After a four-year hiatus since their last studio album, RJ May & Pnapper have returned. At long last. Musically, lyrically, and sonically “Anatomy” is a great stride forward for the unique music/spoken word collective who have been re-defining the genre since their inception in 2001.
Pnapper pulls out all the stops musically on this, their fifth disc. The sounds swerve, meld, and flow from alternative to funk to metal to jazz to country(!?) to a Latin rhumba to calliope music. Sometimes it seems all within one song! There is still the signature Wordblender sound, certainly, but a times I also detect a Mr. Bungle-like frenetic quality, at other times an ethereal Floydian beauty. This is MOST INTERESTING stuff. They’ve also gathered some great musicians to jump with them, once more, into the breach. I’m most pleased that Pnapper brought the horns again for this disc – along with himself, the horn assault of John Ransom, Jeff Miller, Steven Scalfati, Andy Sodt, and Karl Benitez bring their A-game. Wall-of-Sound Horns, baby. And Guitar-wise they’ve been joined by two consummate Seattle mainstays for a couple tunes: Dudley Taft (of Omnivoid) and Thaddeus Turner (of Maktub). Delicious.

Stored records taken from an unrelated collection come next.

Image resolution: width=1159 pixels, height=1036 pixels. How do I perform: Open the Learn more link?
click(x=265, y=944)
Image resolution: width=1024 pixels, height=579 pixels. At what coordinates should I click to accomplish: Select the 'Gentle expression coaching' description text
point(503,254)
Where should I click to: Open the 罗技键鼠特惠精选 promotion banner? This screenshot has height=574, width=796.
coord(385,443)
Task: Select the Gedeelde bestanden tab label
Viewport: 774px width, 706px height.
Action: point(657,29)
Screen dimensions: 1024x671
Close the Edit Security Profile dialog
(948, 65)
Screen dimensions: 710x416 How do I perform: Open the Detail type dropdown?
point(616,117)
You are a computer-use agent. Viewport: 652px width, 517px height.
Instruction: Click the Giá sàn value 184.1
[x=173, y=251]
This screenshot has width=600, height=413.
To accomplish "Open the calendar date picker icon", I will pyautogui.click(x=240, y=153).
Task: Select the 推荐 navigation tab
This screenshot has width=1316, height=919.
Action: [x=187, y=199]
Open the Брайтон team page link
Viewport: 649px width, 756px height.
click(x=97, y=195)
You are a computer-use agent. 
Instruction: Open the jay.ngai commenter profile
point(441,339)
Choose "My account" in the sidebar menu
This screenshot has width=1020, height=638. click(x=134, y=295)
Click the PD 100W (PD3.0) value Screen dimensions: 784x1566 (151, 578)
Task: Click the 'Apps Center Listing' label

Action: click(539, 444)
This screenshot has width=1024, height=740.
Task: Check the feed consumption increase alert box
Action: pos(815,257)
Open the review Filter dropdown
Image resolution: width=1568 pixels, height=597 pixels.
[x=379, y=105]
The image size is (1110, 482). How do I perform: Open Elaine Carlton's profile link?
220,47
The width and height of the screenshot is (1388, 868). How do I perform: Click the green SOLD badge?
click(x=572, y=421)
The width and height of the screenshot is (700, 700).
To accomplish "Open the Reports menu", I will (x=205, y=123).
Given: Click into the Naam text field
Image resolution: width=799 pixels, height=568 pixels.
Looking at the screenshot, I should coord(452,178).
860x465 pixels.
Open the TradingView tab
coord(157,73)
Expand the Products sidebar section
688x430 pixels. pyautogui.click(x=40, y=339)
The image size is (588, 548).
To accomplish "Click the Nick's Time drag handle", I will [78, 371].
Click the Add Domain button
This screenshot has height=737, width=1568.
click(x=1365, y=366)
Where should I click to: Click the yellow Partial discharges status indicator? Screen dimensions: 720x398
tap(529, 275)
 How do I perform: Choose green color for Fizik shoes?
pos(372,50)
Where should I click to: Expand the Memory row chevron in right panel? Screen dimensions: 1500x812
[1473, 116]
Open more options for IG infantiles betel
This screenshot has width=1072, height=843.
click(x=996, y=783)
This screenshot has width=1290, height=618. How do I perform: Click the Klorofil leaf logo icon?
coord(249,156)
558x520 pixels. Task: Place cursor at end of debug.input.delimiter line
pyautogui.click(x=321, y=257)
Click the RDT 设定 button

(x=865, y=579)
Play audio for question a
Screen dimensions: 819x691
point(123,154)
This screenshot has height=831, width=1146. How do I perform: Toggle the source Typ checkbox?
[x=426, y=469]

RJ May continues to develop and grow as a writer. I was going to say he’s aging well like a fine wine, but after repeated listenings perhaps it’s a better metaphor to say he’s grown bigger and blacker. Somewhat like a cancer. That being said, it’s not all bleakness and melancholy – not by a long shot. Even in the dark places May fights back the abyss with biting humor and the turn of an unexpected word.
At the moment a few of my favorite cuts are “Fat Roll”, “Operating on the Knee”, “Autopsy of a Liver”, “Black Circles Under The Eyes”, “Telescope with a Split Lens”, and “Womb”. I also particularly like the schizophrenic mad-masterpiece “Carry Stress In The Jaw” - although it’s somewhat painful at times, I absolutely the love ending – brings to mind some kind of crazy, drug-addled Satanic Vegas floor show, like something out of “A Rocky Horror Picture Show” or “Young Frankenstein”, or perhaps even “A Clockwork Orange”. Amazing.
Five stars. They’ve produced their finest work to date. Headphone-worthy.